There’s definitely a chance that the current Supreme Court could expand religious protections and also expand the rights of parents to direct the education of their own children. I think that is definitely possible here, given the current composition of the court, but we can’t count on them doing those things, and we can’t count on them doing it in the first case of its type to reach them. They might do it over many cases, and not all at once. Again, that’s why I think the political front is more likely to be fruitful than the legal one.

It’s possible the legal one will pay off. But you can’t rely on courts. If you want to win on policy, you really need to win elections. And I thought that The New York Times piece was quite dastardly in painting the Orthodox community’s political efforts as somehow nefarious or inappropriate. I think it is actually essential and good for any community to organize itself and advocate for its interest in the political arena, just like everyone else is entitled to do.

But that’s where victory I think is likely to be found, and that’s why I think the Orthodox community should continue to concentrate its efforts on the political front.

Do you have any final comments?

I just want to say that I am not an Orthodox Jew. I grew up in a Conservative Jewish household and come from a more secular tradition. But I think this is not an issue that is only about the Orthodox community.

And frankly, I don’t think it’s even only about Jews, although I do think that there’s an antisemitic component to this hostility being directed at the Orthodox schools.
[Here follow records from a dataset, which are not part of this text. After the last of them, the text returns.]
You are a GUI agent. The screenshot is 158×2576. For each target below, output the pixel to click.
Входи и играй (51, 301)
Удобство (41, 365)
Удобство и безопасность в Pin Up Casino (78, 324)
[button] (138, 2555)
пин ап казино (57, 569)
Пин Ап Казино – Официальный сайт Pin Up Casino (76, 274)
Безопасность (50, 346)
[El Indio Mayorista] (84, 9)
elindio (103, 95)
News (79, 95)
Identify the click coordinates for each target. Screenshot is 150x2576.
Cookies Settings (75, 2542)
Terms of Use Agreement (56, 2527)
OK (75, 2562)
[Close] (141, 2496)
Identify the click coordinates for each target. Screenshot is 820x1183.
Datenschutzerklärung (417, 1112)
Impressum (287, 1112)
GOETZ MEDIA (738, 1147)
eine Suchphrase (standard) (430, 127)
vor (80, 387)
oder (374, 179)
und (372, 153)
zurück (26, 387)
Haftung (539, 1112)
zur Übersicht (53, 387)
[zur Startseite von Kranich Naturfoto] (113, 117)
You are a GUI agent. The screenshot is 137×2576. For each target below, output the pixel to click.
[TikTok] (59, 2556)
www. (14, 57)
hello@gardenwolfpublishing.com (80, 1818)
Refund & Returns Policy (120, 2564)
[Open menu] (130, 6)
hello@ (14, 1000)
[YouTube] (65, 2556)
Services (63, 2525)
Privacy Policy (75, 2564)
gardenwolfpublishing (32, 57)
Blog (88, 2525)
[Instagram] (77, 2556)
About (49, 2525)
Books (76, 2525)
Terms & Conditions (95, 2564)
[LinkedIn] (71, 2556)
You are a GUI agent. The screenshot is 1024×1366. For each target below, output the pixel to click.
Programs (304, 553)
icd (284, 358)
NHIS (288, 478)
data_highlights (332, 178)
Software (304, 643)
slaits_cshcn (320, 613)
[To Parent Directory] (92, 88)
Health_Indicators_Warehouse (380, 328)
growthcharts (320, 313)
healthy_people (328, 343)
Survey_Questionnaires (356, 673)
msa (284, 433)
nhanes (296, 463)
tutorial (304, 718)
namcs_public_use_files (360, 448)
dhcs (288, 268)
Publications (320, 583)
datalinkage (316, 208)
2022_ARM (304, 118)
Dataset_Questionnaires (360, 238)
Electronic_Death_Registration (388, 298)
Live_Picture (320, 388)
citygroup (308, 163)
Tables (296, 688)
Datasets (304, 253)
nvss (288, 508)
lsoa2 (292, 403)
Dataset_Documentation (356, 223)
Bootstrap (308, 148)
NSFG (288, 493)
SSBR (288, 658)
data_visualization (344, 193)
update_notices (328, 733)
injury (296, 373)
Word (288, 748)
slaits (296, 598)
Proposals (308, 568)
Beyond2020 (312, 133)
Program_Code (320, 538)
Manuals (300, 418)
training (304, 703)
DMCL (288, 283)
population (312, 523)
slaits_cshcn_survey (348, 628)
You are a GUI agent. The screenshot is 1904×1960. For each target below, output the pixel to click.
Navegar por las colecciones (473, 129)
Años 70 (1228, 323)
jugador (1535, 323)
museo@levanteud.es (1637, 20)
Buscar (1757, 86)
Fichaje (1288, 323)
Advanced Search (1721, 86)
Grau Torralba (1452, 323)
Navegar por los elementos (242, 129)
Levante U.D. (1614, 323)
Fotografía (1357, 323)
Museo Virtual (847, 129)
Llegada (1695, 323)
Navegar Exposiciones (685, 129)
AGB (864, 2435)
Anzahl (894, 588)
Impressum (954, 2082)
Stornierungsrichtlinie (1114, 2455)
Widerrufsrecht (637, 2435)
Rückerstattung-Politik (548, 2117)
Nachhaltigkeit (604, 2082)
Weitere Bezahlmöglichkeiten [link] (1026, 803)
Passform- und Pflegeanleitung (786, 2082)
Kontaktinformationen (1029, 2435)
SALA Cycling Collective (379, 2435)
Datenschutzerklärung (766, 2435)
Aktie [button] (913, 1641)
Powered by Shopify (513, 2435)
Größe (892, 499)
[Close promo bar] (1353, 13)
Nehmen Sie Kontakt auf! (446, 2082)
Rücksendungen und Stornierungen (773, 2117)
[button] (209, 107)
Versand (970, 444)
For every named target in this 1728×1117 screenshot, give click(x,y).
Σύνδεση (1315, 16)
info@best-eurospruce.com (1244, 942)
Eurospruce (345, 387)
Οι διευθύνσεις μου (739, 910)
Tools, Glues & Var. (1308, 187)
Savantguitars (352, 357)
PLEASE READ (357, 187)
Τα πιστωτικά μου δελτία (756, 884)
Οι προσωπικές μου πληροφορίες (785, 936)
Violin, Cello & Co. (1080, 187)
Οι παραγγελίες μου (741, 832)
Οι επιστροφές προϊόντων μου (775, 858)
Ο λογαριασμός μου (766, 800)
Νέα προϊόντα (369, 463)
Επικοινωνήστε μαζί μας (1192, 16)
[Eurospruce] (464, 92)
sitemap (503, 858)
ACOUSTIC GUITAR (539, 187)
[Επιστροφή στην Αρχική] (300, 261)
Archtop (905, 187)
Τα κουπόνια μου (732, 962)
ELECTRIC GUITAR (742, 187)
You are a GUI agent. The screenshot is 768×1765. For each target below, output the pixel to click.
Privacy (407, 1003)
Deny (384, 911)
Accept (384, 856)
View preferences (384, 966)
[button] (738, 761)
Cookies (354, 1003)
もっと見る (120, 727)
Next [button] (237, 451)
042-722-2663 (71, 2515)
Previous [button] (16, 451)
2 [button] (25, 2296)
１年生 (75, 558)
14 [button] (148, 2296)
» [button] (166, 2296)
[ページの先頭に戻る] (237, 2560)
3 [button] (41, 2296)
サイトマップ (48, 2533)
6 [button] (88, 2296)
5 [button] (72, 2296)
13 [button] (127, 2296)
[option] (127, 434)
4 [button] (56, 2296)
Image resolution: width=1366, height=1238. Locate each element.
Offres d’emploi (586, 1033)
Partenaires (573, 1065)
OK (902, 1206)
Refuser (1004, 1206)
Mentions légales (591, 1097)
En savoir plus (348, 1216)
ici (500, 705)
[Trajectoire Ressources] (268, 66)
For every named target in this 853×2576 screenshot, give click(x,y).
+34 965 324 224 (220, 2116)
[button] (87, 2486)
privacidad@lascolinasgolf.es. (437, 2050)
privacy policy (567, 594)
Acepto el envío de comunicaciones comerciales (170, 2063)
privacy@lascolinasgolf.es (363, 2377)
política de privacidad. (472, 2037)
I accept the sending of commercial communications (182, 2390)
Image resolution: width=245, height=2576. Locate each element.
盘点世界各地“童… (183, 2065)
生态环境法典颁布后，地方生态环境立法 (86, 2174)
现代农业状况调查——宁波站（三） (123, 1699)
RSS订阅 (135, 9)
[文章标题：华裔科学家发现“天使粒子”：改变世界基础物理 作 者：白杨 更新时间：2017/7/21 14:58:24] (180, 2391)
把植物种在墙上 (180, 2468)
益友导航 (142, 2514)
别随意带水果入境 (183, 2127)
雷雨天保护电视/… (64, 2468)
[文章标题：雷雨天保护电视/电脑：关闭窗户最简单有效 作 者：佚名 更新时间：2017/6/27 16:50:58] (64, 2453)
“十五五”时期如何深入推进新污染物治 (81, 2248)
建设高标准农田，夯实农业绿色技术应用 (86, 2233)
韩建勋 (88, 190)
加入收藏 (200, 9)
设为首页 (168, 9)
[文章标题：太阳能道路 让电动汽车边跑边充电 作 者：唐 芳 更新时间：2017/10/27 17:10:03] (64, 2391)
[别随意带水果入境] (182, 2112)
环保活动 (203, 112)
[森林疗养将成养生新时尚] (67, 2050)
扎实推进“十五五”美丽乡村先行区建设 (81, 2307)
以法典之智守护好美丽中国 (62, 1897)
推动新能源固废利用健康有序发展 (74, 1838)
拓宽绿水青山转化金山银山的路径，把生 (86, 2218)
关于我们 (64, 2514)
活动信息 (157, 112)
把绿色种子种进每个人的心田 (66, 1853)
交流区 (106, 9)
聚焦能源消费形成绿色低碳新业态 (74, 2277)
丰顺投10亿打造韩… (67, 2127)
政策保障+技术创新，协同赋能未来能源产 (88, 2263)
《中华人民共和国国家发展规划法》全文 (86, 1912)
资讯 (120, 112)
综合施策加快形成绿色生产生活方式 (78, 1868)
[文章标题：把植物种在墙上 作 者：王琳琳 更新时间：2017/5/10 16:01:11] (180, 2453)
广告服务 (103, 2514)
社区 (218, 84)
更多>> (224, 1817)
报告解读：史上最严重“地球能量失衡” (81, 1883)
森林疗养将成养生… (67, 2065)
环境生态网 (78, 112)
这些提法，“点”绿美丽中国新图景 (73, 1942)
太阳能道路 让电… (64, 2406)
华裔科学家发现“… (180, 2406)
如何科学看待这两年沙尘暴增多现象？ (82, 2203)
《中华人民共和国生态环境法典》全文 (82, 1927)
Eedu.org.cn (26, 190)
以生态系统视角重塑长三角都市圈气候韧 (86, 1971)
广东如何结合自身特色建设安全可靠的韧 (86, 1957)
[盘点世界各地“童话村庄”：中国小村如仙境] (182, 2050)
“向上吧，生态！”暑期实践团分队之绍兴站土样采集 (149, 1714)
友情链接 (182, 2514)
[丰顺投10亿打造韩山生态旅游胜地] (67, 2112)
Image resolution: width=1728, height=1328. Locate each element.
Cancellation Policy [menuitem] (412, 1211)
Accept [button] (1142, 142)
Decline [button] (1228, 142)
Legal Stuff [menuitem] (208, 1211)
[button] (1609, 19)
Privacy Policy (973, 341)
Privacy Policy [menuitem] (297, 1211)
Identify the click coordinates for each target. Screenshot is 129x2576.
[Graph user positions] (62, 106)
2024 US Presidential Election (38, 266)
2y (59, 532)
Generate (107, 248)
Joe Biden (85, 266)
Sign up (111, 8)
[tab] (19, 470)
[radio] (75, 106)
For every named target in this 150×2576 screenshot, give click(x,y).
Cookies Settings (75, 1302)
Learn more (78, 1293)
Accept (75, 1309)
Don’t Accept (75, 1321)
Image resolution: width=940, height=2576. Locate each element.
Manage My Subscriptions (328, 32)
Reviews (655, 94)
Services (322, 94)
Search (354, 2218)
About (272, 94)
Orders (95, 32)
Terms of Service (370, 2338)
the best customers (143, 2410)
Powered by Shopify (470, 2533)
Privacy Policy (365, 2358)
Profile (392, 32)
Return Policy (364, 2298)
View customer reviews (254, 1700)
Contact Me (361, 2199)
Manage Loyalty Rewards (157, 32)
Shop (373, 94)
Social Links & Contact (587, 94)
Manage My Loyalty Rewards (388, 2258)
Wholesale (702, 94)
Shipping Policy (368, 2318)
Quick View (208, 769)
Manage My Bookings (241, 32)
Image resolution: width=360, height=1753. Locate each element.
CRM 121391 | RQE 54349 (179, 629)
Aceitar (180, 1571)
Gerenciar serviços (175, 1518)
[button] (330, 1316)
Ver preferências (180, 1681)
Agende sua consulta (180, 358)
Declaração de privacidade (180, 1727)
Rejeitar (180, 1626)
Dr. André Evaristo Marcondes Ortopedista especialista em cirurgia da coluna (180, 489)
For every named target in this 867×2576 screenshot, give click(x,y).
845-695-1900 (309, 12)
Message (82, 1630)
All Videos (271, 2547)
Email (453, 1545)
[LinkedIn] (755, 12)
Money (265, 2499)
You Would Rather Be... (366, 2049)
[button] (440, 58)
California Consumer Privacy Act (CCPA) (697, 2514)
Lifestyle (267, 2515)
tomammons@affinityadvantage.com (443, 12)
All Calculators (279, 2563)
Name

This is really an issue about parental rights: Who’s going to raise children — the state or the parents?

I believe deeply that parents should raise their own children, and that’s why it’s important for us to protect the rights of this community’s ability to raise their own children. I also have to say that, personally, the approach found in some of these yeshivas is not how I raised my children, and it’s not how I would raise children. But I respect the rights of others to make these choices.